**Task goal**.
Reprint every line of the data, keeping each character intact.

**Given data**.
---

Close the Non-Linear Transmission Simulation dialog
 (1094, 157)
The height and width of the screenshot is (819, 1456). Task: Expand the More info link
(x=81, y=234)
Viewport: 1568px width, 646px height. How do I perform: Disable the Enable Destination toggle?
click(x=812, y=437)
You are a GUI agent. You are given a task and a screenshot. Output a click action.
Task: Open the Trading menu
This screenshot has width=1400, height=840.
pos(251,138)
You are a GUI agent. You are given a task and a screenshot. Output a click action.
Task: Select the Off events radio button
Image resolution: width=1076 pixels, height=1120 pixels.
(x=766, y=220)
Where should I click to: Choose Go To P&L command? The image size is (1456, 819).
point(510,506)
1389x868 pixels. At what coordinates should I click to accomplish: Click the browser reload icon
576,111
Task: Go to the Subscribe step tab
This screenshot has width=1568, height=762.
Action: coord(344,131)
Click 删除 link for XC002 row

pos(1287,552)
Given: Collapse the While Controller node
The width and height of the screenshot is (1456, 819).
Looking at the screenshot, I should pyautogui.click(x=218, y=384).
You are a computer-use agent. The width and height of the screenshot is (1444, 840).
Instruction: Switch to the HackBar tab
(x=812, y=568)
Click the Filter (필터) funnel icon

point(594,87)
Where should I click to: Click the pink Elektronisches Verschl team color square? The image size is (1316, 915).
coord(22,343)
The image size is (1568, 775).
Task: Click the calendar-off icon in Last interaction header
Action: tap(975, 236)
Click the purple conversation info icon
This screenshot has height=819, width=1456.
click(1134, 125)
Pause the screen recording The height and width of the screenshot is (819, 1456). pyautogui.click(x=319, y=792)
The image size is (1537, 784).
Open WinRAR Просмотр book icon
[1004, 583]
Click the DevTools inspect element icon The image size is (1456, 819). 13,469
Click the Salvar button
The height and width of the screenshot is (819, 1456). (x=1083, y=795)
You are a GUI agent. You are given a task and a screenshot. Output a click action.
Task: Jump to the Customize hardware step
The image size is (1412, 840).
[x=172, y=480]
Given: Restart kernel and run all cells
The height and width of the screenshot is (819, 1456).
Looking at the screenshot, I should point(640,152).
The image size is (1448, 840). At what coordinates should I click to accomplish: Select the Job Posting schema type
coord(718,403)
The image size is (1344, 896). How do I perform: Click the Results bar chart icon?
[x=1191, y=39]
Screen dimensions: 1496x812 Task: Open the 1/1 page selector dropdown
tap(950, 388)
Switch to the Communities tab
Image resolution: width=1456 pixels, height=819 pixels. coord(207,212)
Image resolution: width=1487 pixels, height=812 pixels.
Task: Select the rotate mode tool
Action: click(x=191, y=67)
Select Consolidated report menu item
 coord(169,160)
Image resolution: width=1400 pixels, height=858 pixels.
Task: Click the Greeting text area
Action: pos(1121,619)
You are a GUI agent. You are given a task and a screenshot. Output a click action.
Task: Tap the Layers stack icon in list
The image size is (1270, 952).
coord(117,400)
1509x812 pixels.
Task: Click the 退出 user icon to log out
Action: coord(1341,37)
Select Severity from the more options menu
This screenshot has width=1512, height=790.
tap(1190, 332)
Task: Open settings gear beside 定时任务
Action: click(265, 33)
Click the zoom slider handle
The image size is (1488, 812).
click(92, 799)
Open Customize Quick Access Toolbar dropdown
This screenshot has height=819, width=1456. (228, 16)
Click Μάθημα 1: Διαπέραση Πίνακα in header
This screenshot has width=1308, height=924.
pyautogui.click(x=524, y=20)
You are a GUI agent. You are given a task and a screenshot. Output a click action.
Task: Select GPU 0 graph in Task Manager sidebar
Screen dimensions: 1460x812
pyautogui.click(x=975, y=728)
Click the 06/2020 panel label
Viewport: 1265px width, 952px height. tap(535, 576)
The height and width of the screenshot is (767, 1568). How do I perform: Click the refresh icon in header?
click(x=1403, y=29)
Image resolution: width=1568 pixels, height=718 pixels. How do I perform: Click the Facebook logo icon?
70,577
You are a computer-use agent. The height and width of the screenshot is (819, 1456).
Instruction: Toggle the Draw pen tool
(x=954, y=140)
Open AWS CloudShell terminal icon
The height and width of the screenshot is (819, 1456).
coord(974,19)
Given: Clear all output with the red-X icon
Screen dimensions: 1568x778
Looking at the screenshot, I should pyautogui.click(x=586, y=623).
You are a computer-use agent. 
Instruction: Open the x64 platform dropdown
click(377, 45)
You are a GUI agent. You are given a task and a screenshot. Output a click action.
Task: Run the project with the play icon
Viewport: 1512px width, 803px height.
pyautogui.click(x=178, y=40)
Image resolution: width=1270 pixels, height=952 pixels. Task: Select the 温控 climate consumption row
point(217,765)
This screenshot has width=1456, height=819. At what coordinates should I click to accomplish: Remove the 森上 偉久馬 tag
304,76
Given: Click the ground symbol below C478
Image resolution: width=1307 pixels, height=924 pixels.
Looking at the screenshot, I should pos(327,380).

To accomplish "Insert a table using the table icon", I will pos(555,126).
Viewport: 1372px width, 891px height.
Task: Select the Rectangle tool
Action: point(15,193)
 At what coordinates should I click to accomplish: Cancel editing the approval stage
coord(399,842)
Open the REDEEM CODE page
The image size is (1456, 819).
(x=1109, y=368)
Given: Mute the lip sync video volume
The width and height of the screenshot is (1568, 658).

---

**Exercise solution**.
Close the Non-Linear Transmission Simulation dialog
 (1094, 157)
The height and width of the screenshot is (819, 1456). Task: Expand the More info link
(x=81, y=234)
Viewport: 1568px width, 646px height. How do I perform: Disable the Enable Destination toggle?
click(x=812, y=437)
You are a GUI agent. You are given a task and a screenshot. Output a click action.
Task: Open the Trading menu
This screenshot has width=1400, height=840.
pos(251,138)
You are a GUI agent. You are given a task and a screenshot. Output a click action.
Task: Select the Off events radio button
Image resolution: width=1076 pixels, height=1120 pixels.
(x=766, y=220)
Where should I click to: Choose Go To P&L command? The image size is (1456, 819).
point(510,506)
1389x868 pixels. At what coordinates should I click to accomplish: Click the browser reload icon
576,111
Task: Go to the Subscribe step tab
This screenshot has width=1568, height=762.
Action: coord(344,131)
Click 删除 link for XC002 row

pos(1287,552)
Given: Collapse the While Controller node
The width and height of the screenshot is (1456, 819).
Looking at the screenshot, I should pyautogui.click(x=218, y=384).
You are a computer-use agent. The width and height of the screenshot is (1444, 840).
Instruction: Switch to the HackBar tab
(x=812, y=568)
Click the Filter (필터) funnel icon

point(594,87)
Where should I click to: Click the pink Elektronisches Verschl team color square? The image size is (1316, 915).
coord(22,343)
The image size is (1568, 775).
Task: Click the calendar-off icon in Last interaction header
Action: tap(975, 236)
Click the purple conversation info icon
This screenshot has height=819, width=1456.
click(1134, 125)
Pause the screen recording The height and width of the screenshot is (819, 1456). pyautogui.click(x=319, y=792)
The image size is (1537, 784).
Open WinRAR Просмотр book icon
[1004, 583]
Click the DevTools inspect element icon The image size is (1456, 819). 13,469
Click the Salvar button
The height and width of the screenshot is (819, 1456). (x=1083, y=795)
You are a GUI agent. You are given a task and a screenshot. Output a click action.
Task: Jump to the Customize hardware step
The image size is (1412, 840).
[x=172, y=480]
Given: Restart kernel and run all cells
The height and width of the screenshot is (819, 1456).
Looking at the screenshot, I should point(640,152).
The image size is (1448, 840). At what coordinates should I click to accomplish: Select the Job Posting schema type
coord(718,403)
The image size is (1344, 896). How do I perform: Click the Results bar chart icon?
[x=1191, y=39]
Screen dimensions: 1496x812 Task: Open the 1/1 page selector dropdown
tap(950, 388)
Switch to the Communities tab
Image resolution: width=1456 pixels, height=819 pixels. coord(207,212)
Image resolution: width=1487 pixels, height=812 pixels.
Task: Select the rotate mode tool
Action: click(x=191, y=67)
Select Consolidated report menu item
 coord(169,160)
Image resolution: width=1400 pixels, height=858 pixels.
Task: Click the Greeting text area
Action: pos(1121,619)
You are a GUI agent. You are given a task and a screenshot. Output a click action.
Task: Tap the Layers stack icon in list
The image size is (1270, 952).
coord(117,400)
1509x812 pixels.
Task: Click the 退出 user icon to log out
Action: coord(1341,37)
Select Severity from the more options menu
This screenshot has width=1512, height=790.
tap(1190, 332)
Task: Open settings gear beside 定时任务
Action: click(265, 33)
Click the zoom slider handle
The image size is (1488, 812).
click(92, 799)
Open Customize Quick Access Toolbar dropdown
This screenshot has height=819, width=1456. (228, 16)
Click Μάθημα 1: Διαπέραση Πίνακα in header
This screenshot has width=1308, height=924.
pyautogui.click(x=524, y=20)
You are a GUI agent. You are given a task and a screenshot. Output a click action.
Task: Select GPU 0 graph in Task Manager sidebar
Screen dimensions: 1460x812
pyautogui.click(x=975, y=728)
Click the 06/2020 panel label
Viewport: 1265px width, 952px height. tap(535, 576)
The height and width of the screenshot is (767, 1568). How do I perform: Click the refresh icon in header?
click(x=1403, y=29)
Image resolution: width=1568 pixels, height=718 pixels. How do I perform: Click the Facebook logo icon?
70,577
You are a computer-use agent. The height and width of the screenshot is (819, 1456).
Instruction: Toggle the Draw pen tool
(x=954, y=140)
Open AWS CloudShell terminal icon
The height and width of the screenshot is (819, 1456).
coord(974,19)
Given: Clear all output with the red-X icon
Screen dimensions: 1568x778
Looking at the screenshot, I should pyautogui.click(x=586, y=623).
You are a computer-use agent. 
Instruction: Open the x64 platform dropdown
click(377, 45)
You are a GUI agent. You are given a task and a screenshot. Output a click action.
Task: Run the project with the play icon
Viewport: 1512px width, 803px height.
pyautogui.click(x=178, y=40)
Image resolution: width=1270 pixels, height=952 pixels. Task: Select the 温控 climate consumption row
point(217,765)
This screenshot has width=1456, height=819. At what coordinates should I click to accomplish: Remove the 森上 偉久馬 tag
304,76
Given: Click the ground symbol below C478
Image resolution: width=1307 pixels, height=924 pixels.
Looking at the screenshot, I should pos(327,380).

To accomplish "Insert a table using the table icon", I will pos(555,126).
Viewport: 1372px width, 891px height.
Task: Select the Rectangle tool
Action: point(15,193)
 At what coordinates should I click to accomplish: Cancel editing the approval stage
coord(399,842)
Open the REDEEM CODE page
The image size is (1456, 819).
(x=1109, y=368)
Given: Mute the lip sync video volume
The width and height of the screenshot is (1568, 658).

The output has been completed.